Перед началом пуска Сергей Яковлевич спросил меня, каково теоретическое предсказание критического уровня и какова его точность. Я назвал значение уровня — 150 см, и сказал, что ошибка в этой величине не должна превышать 5 см. Стали заливать тяжёлую воду. Одновременно в нескольких местах реактора измерялся поток нейтронов N (на дне реактора находился искусственный источник нейтронов) и на графике откладывалась величина 1/N как функция уровня. Очевидно, что при достижении критичности (N → ∞) кривая 1/N должна пересечь ось абсцисс. Дошли до уровня 10 см, потом 5 см ниже ожидаемого критического — кривая 1/N «не смотрит» в предсказанную мной точку. Сергей Яковлевич меня утешает: «Бывает, что в последний момент кривая загибается». Дошли до предсказанного критического уровня — реактор не идёт. Прошли ещё 5-8 см сверх него — не идёт. На лицах присутствовавших экспериментаторов и инженеров можно было ясно прочитать мысли, которые бродили у них в головах: «Первый реактор рассчитывали Галанин и Померанчук, а вот что получается, когда такое ответственное дело поручают молодым людям». Долили ещё 5 см тяжёлой воды — реактор по-прежнему не шёл. Тут Сергей Яковлевич распорядился прекратить пуск и доложил о том, что произошло, Абраму Исааковичу.
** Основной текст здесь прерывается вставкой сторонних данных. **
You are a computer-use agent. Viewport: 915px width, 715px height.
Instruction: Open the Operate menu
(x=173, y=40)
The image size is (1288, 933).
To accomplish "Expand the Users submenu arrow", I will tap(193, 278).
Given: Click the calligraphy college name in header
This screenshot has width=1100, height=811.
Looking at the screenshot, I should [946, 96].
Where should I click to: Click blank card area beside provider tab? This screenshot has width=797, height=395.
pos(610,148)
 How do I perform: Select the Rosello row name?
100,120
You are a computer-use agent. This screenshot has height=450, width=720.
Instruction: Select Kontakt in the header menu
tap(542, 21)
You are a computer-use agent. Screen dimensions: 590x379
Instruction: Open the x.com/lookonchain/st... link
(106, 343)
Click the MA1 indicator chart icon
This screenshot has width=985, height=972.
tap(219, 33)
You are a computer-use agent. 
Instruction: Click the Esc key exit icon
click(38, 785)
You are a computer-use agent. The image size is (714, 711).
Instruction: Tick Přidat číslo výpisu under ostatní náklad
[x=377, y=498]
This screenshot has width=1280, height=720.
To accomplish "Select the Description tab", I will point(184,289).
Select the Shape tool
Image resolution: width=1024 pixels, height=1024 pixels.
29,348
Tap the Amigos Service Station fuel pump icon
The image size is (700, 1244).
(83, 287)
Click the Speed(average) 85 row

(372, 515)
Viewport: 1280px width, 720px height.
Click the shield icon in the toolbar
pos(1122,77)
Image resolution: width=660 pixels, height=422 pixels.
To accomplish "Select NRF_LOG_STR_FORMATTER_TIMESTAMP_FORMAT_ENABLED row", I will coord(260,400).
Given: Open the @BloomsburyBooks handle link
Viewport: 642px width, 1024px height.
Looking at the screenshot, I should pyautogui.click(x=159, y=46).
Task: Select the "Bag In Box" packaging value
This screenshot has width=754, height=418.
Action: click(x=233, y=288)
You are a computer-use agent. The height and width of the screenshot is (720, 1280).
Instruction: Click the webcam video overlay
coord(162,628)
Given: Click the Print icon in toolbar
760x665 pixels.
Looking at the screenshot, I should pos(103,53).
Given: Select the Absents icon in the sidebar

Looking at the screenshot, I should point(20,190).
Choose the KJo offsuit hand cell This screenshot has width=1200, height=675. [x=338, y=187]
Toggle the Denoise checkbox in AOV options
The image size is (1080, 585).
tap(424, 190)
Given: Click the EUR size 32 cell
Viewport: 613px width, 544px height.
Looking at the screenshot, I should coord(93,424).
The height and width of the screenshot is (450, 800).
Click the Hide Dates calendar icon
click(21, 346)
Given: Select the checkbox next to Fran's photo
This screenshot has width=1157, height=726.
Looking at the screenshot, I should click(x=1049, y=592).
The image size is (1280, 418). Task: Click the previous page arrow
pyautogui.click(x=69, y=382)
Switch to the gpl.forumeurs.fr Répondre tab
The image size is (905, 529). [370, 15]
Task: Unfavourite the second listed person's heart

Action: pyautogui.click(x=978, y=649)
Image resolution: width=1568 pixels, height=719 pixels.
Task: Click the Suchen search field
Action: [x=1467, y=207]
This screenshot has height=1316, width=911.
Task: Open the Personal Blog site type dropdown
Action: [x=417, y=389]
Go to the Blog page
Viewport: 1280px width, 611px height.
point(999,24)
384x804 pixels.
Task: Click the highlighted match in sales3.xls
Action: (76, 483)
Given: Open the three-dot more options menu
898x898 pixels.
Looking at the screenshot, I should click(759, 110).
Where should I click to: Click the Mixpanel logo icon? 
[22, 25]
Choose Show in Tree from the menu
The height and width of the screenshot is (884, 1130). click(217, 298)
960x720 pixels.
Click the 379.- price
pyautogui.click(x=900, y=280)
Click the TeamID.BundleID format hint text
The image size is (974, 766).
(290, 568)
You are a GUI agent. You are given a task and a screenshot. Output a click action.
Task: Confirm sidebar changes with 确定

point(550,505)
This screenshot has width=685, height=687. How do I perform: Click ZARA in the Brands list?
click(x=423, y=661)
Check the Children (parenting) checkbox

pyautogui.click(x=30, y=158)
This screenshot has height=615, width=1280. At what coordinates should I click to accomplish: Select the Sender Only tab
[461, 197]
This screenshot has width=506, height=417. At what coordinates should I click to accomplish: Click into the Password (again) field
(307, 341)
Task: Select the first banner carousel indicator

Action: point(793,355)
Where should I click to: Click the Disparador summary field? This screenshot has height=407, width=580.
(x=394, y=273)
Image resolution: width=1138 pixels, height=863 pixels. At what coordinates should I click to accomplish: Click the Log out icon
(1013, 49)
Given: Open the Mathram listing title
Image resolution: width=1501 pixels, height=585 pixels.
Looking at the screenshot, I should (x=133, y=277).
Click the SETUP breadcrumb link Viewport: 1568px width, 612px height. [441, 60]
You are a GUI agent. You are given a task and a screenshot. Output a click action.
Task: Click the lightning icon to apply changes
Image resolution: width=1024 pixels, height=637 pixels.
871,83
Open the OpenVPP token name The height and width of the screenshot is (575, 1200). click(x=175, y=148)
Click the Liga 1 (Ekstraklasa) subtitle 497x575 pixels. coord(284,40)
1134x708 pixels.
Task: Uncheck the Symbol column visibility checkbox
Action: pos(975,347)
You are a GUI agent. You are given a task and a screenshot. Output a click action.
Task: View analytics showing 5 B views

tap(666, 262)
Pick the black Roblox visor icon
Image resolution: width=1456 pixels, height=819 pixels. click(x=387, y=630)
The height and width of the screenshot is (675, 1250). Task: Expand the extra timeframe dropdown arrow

Абрам Исаакович был очень недоволен — для него это была большая неприятность. Возможно, у него в голове мелькнула та же мысль, что и у экспериментаторов. Однако, он отложил дальнейшие работы по пуску до следующего дня и сказал мне: «Проверьте ещё раз свои расчёты и завтра доложите мне результаты». Весь вечер я вместе с пришедшим мне на помощь Рудиком проверял свои расчёты, но ошибок не нашёл. Всю ночь я не спал, но наутро набрался мужества, пришёл к Абраму Исааковичу и сказал: «Я не вижу ошибок в теоретическом расчёте. Такого большого расхождения теории с опытом быть не должно». И тогда Абрам Исаакович дрогнул и приказал: «Пуск не проводить, пусть ошибку ищут у себя инженеры».
Через два дня ко мне зашёл Б. А. Меджибовский, инженер, занимавшийся системой регулирования реактора и спросил: «Если урановые стержни подвешены не так, как они должны быть по проекту, а на 20 см выше, то каков будет критический уровень?» Я быстро прикинул и ответил: «Как раз в той точке, куда «смотрела» кривая 1/N». Меджибовский объяснил, что по чертежам он нашёл место, куда ошибочно могли подвесить стержни, очень похожее на правильное, но на 20 см выше. Он тут же пошёл со своей догадкой к Никитину. Никитин вызвал начальника монтажа старшего механика А. П. Шилова. Тот сразу же стал кричать: «Чепуха! Этого не может быть! Никогда!» Тогда Никитин распорядился снять верхнюю крышку реактора, сказал, что завтра он сам будет измерять, как подвешены стержни, и просил меня присутствовать при этом. Когда я пришёл, крышка была снята, Никитин стоял наверху реактора в тёмных очках, перчатках и в халате. Возможно, под халатом было что-то надето. Надо сказать, что находиться наверху реактора при снятой крышке небезопасно. Хотя реактор и не был запущен, но кое-какой поток нейтронов был, а значит, появилась и радиация. Поэтому все присутствовавшие должны были отойти от реактора подальше. Никитин взял длинный штырь, опустил его в реактор, что-то на нём отметил, затем вынул и измерил рулеткой его длину до отметки. Так он проделал в нескольких местах реактора. Потом объявил: «Стержни подвешены неправильно, на 20 см выше. Я доложу Абраму Исааковичу». Реактор пришлось перемонтировать. Если бы при таком неправильном монтаже реактор был пущен, то верхние концы урановых стержней были бы выше уровня замедлителя, что сильно увеличило бы радиацию за счёт быстрых нейтронов и привело бы к весьма нежелательным последствиям.